Angelika Kirchschlager, mezzo-soprano
Kammerorchester Basel
Laurence Cummings, direction

Enregistré à Basel du 11 au 15 août 2006
1 CD SONY – 82876889522- 67’41’’



Quand Chérubin roule des mécaniques


L’erreur de casting se devine dès la pochette : quel rapport y a-t-il entre cette jolie femme qui valse dans un salon viennois et les héros de Haendel ? Le livret est à l’avenant, qui se feuillette comme un magazine de mode où la belle Angela se promène dans le musée Liechtenstein, un sourire aux lèvres, ouvre une porte, minaude et aguiche l’objectif (le déshabillé de la quatrième page !), éclate de rire ou prend la pose avec un ange… en levant les yeux au ciel (très subtil). Sony espère sans doute attirer les chalands en reproduisant ainsi le cliché d’une féminité gracieuse et frivole. Il paraît qu’on mange avec les yeux, alors pourquoi n’écouterait-on pas aussi en dévorant du regard ? Après tout, les œillades des stars nous y invitent. Et cette image de la femme coquette et souriante a quelque chose de rassurant, oui, mais elle pourrait tout aussi bien agacer et rebuter le vrai mélomane. Comme dirait Christine Ockrent, pourquoi les femmes devraient-elles toujours arborer un sourire béat, sinon pour se conformer au rôle dans lequel une société machiste voudrait les confiner ? Fermons la parenthèse et revenons-en à la musique : ce sourire, cette légèreté, cette candeur affichées se retrouvent également dans la voix d’Angelika Kirchschlager. C’est bien sûr là que le bât blesse.

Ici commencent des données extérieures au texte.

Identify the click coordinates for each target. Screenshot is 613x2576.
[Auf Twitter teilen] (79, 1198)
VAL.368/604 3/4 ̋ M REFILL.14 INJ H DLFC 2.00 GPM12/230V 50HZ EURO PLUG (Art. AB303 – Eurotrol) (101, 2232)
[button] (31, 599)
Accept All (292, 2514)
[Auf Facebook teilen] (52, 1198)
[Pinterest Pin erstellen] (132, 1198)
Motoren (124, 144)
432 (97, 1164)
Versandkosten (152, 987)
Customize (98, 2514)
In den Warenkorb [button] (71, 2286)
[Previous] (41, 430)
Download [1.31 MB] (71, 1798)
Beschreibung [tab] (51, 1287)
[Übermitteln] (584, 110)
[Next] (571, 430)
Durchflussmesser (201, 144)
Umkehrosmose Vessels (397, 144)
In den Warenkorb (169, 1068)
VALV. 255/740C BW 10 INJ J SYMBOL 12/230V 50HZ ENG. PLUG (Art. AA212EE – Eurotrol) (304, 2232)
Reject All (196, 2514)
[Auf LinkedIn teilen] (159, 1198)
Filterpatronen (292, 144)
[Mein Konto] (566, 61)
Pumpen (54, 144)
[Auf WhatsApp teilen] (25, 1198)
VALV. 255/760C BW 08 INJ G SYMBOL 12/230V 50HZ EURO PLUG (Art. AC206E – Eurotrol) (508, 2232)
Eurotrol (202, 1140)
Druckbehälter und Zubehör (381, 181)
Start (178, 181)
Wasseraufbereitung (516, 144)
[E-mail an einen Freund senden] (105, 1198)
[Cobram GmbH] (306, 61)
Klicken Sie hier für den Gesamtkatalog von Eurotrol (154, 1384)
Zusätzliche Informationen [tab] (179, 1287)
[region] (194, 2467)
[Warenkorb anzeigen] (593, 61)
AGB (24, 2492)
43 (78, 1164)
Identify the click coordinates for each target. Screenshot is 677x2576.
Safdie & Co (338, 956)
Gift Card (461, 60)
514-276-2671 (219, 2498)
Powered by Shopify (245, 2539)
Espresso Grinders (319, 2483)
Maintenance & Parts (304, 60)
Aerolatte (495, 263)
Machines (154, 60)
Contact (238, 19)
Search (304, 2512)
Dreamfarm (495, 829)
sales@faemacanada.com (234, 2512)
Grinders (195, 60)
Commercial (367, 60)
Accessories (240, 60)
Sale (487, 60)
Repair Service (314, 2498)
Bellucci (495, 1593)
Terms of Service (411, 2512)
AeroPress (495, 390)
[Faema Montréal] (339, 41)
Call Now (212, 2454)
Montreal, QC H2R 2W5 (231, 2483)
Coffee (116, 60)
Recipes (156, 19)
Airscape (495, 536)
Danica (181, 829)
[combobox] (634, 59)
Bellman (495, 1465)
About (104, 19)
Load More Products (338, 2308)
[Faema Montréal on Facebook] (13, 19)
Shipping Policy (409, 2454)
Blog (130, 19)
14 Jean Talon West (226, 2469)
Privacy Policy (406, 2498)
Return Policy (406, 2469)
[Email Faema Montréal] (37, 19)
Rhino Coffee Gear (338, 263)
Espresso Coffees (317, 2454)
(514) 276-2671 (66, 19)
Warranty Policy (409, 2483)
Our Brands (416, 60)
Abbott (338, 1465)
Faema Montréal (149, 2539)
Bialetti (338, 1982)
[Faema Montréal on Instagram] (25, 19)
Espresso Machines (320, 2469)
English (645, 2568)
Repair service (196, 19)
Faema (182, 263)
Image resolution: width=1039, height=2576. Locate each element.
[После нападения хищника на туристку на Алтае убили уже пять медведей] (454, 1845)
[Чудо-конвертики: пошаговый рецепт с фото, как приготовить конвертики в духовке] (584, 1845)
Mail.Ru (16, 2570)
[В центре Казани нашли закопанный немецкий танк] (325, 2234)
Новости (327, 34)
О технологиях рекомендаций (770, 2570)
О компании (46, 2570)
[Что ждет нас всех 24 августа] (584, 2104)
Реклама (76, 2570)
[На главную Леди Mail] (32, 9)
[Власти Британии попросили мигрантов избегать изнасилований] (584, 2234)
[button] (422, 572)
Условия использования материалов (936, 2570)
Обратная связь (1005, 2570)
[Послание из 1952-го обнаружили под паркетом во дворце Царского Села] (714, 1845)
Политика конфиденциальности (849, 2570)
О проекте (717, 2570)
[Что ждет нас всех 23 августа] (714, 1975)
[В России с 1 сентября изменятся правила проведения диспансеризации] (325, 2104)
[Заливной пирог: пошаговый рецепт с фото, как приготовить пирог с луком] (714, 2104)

La chanteuse porte à merveille le pantalon chez Mozart (Cherubino) ou Strauss (Oktavian), mais Ariodante et Teseo exigent une tout autre carrure, une projection arrogante et une ivresse contagieuse dans la vocalise, sans parler d’un sens aigu du pathos (« Scherza infida »). Au micro de France Musique (1), Christophe Rousset soulignait le caractère lunaire et poétique du rôle d’Ariodante, ce n’est pas faux, certes, mais il n’en constitue pas moins l’une des parties les plus ardues de tout l’opéra haendélien. De son créateur, le castrat Giovanni Carestini, Burney écrit : « [il] avait une voix de soprano forte et claire, qui se transforma ensuite en une vraie voix de contralto d’une rondeur, d’une beauté et d’une profondeur sans pareilles [sa voix a déjà baissé lorsqu’il arrive à Londres et rencontre Haendel] […] comme Farinelli et les chanteurs de l’école de Bernacchi, il exécutait avec une facilité prodigieuse les diminutions depuis la poitrine ; il variait et ornait habituellement les passages avec le plus grand succès, même s’il lui arrivait de verser dans l’extravagance et les dérèglements. Son jeu, comme son chant, était admirable et plein de feu ». La plénitude de graves charnus, l’aisance dans la virtuosité : c’est exactement ce que demandent la plupart des airs retenus pour cet album et c’est aussi, hélas, ce qui fait cruellement défaut au mezzo clair et poids plume d’Angelika Kirchschlager. Aucun travestissement ne peut masquer cette inadéquation fondamentale. Cependant, la diva ne veut rien entendre et force ses moyens naturels, comme en témoignent la sécheresse du timbre, qui perd tout velours, et ces aigus tirés que multiplie une ornementation malheureuse (le grisant « Dopo notte » en devient pénible). Il semble que sa récente prise de rôle au Théâtre des Champs-Élysées n’ait pas davantage convaincu.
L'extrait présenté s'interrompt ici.